The origins of carnival date back to the Roman Saturnalia, festivities and Religious ancient Rome characterized by public amusements, orgiastic rites, sacrifices, dances and the presence of masks.
The Roman Carnival has however its maximum explosion, in the Middle Ages, after the election of Pope Paul II, who, after the transfer of the papal residence at Palazzo Venezia, concentrated in the historic center and particularly in Via Lata (now the Via del Corso), most of the carnival festivities.
The main form of the Roman carnival was Rugantino, but there were also various Norcini, Aquilani and Meo Patacca and General Damn.







Notte di Carnevale in via del Corso a Roma. - I Moccoletti

Ho terminato un quadro da esporre qui all’Accademia, e rappresenta una festa popolare notturna, così detta “L’ultima ora del Carnovale a Roma”. Il quadro è illuminato dalla luna nella parte superiore delle fabbriche; di sotto un numero infinito di mòccoli, torce a vento, palloni di carta colorita e tutto ciò di altro che può far luce.
La quantità di maschere in carrozza, a piedi e sulle finestre son quelle che compongono la maggior parte della composizione; il misculio, il moto, il fracasso, la vita del quadro e il veder tutti affaccendati a smorzar moccoli e tutti attenti ad accenderli amichevolmente.
Le case sono tutte piene di tappeti e le carrozze e carri trionfali son tutti adornati ad uso di un baccanale. Sentiremo cosa dirà il pubblico”. - Così Ippolito Caffi scriveva in una lettera all’amico bellunese Antonio Tessari, 14 agosto 1837. E ci consegna la più viva, sentita e spontanea descrizione di un tema da lui realizzato che fu tra i più apprezzati e amati dal suo pubblico. Egli stesso si domanda che cosa ne penserà, questo pubblico, di un soggetto così bizzarro, caotico, “bacchico” come giustamente egli stesso rileva.
Il pubblico se ne innamorò, con un entusiasmo che non conobbe sosta: “…le da me tante volte ritratte scene dei moccoletti” scriveva già dieci anni dopo, il 1 maggio 1847, lo stesso Ippolito; e Théophile Gautier, ammirandone una versione in mostra all’Esposizione Universale di Parigi, nel 1855, aggiungeva estasiato: “Le carneval de Rome fourmille, babille, et scintille aux lueurs de cent mille moccoletti”.
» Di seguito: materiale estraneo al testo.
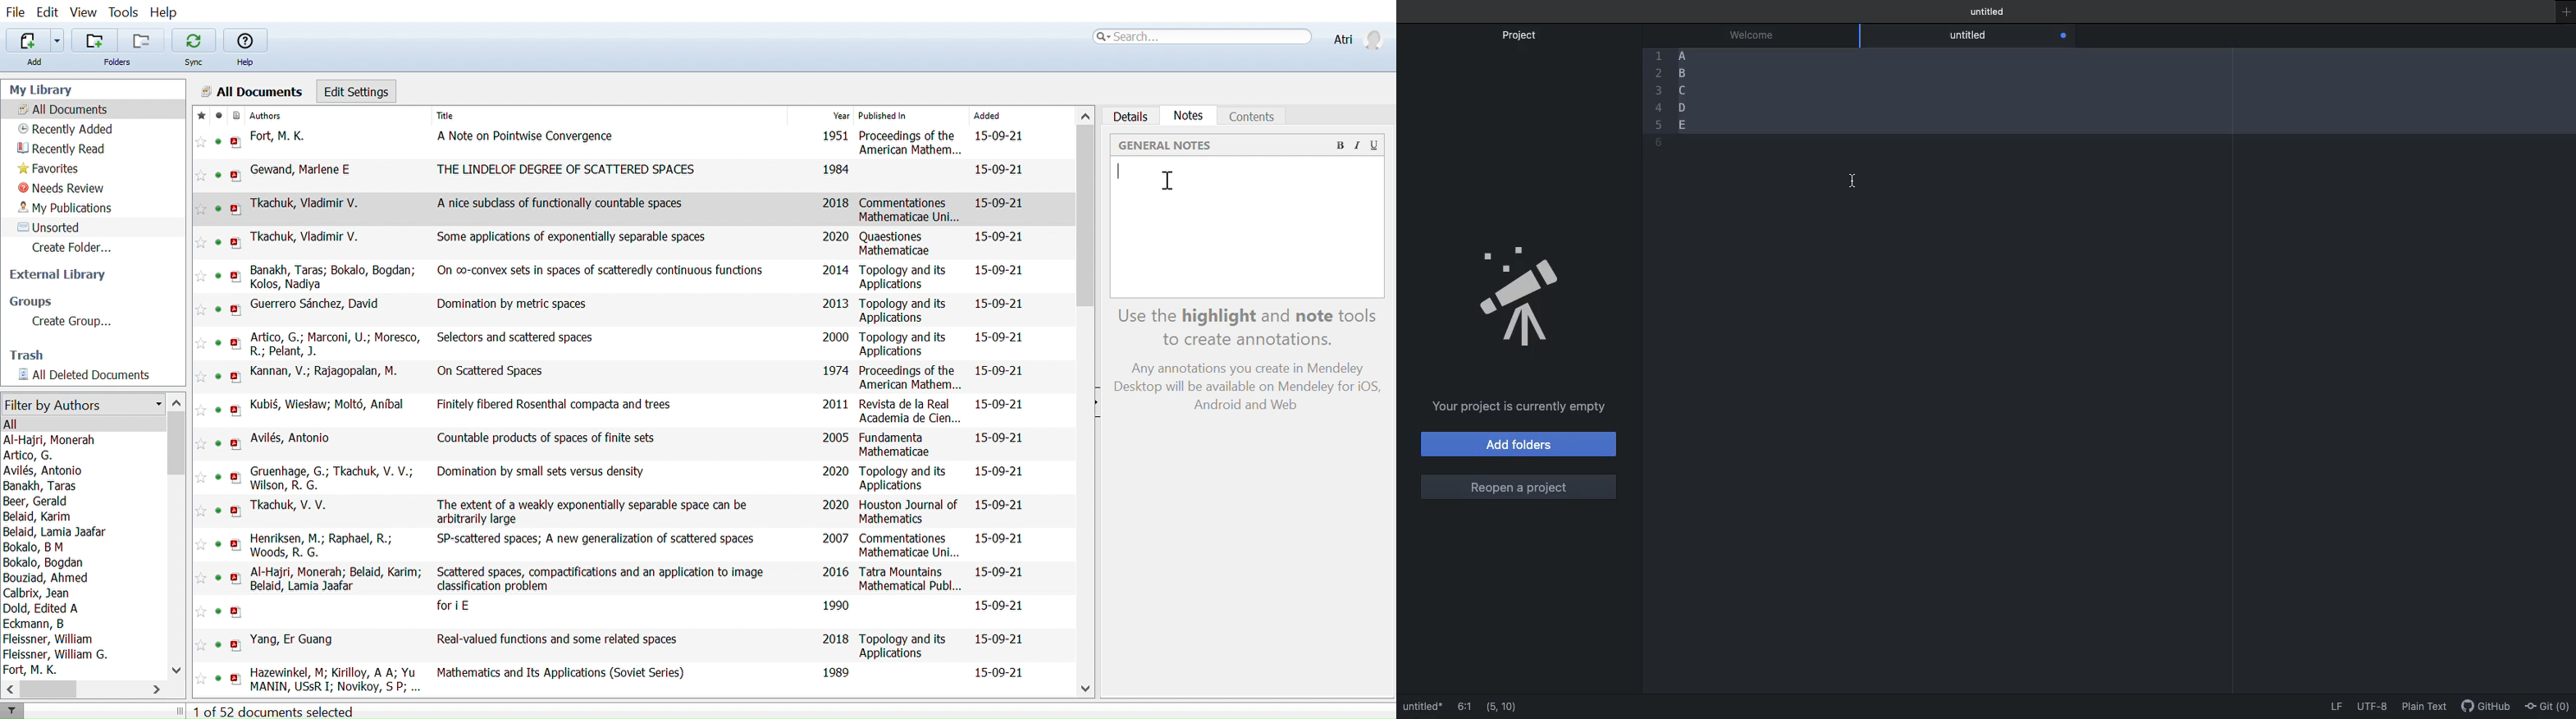 This screenshot has width=2576, height=728. I want to click on Year, so click(842, 116).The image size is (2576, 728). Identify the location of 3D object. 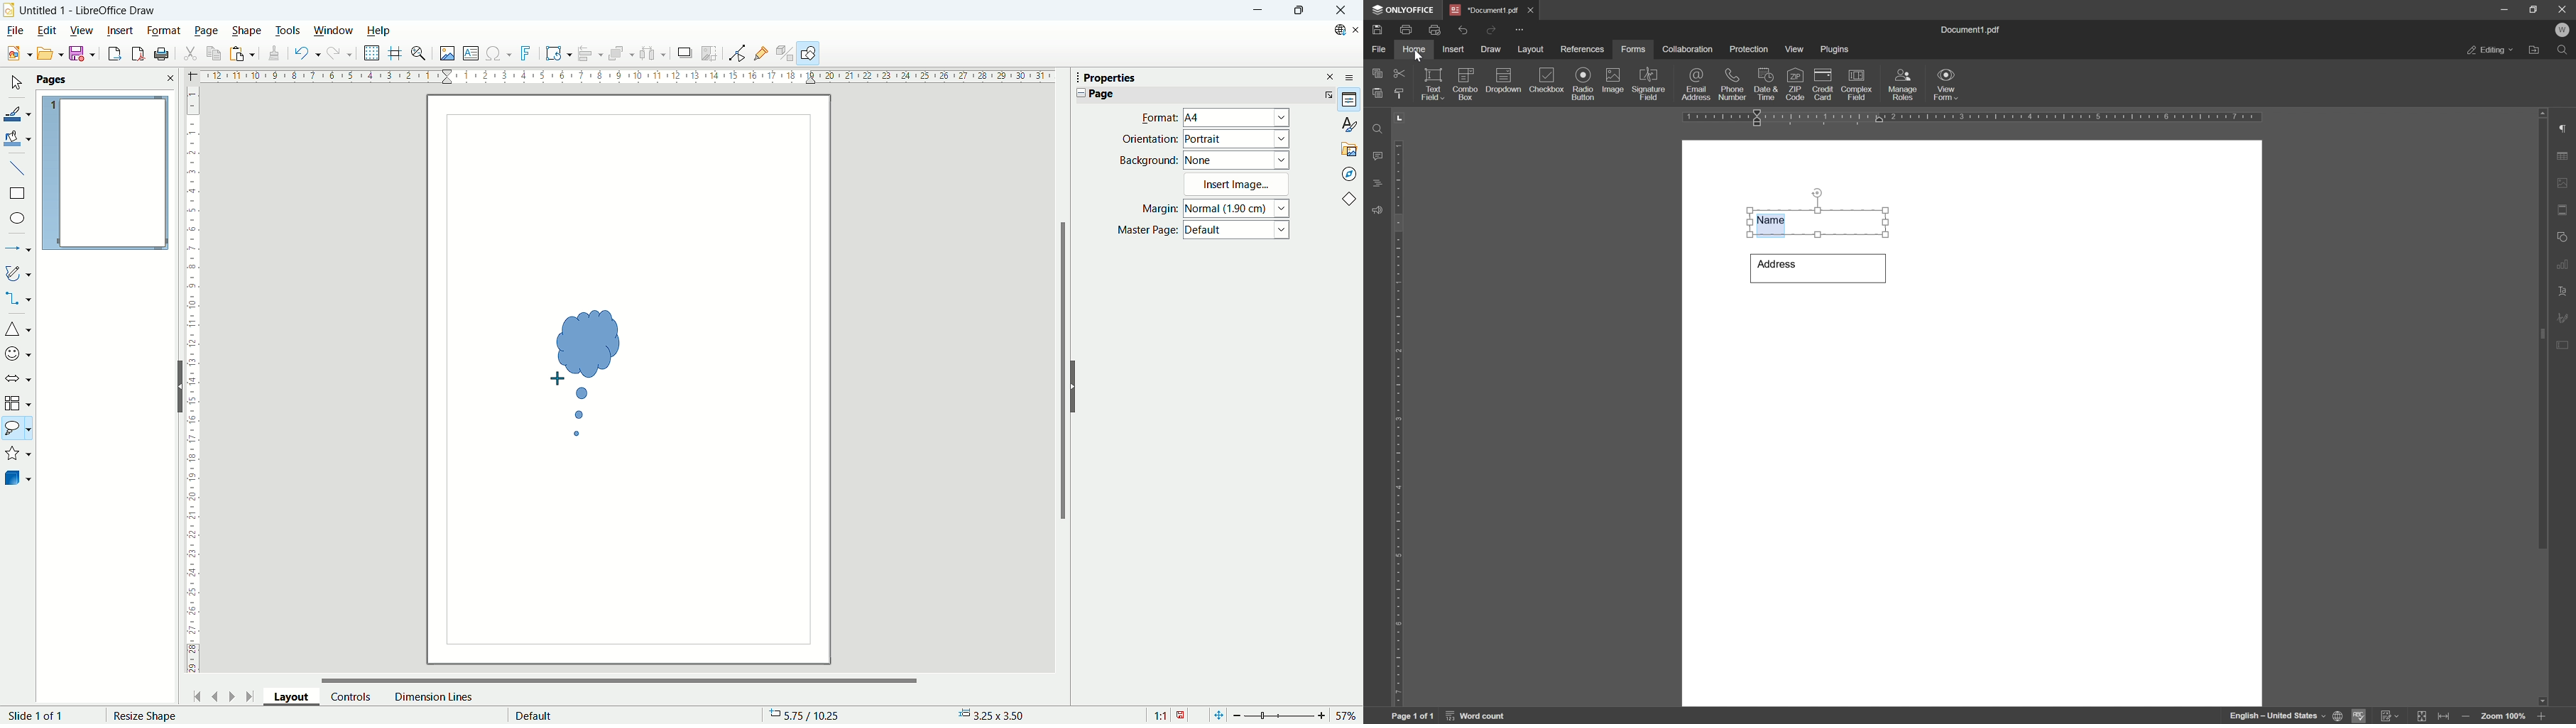
(19, 479).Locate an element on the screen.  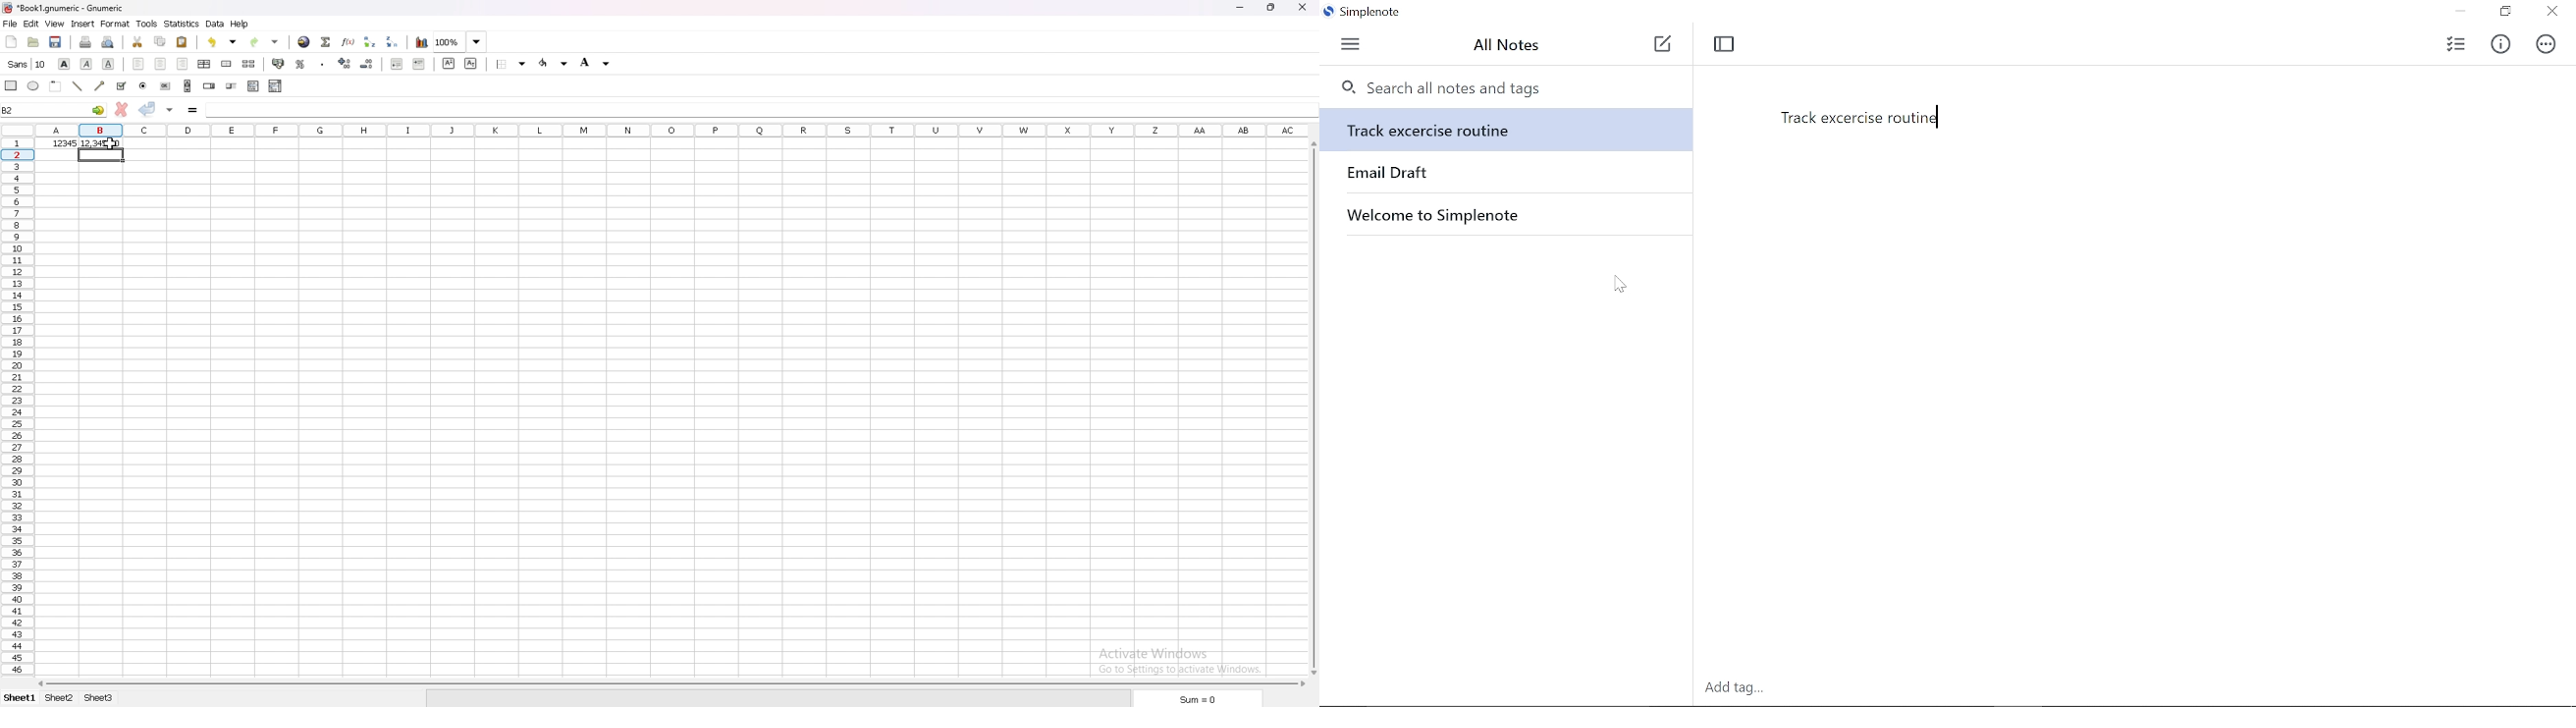
cut is located at coordinates (139, 42).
Il “Carnovale di Roma” del 1837 fu la prima, grande affermazione di Ippolito, codificata dalle continue, successive richieste di nuove versioni similari.
Il suo “primo vero e grande trionfo”, come scrisse il bisnipote Giuseppe Avon Caffi.  E’ più che probabile che questo prototipo sia da identificare con il n.1809 della Galleria d’Arte Moderna di Ca’Pesaro, proveniente, come tutto il “tesoro caffiano” veneziano, dalla raccolta personale dell’artista donata interamente alla città di Venezia dalla vedova Virginia Missana con lascito del 1889.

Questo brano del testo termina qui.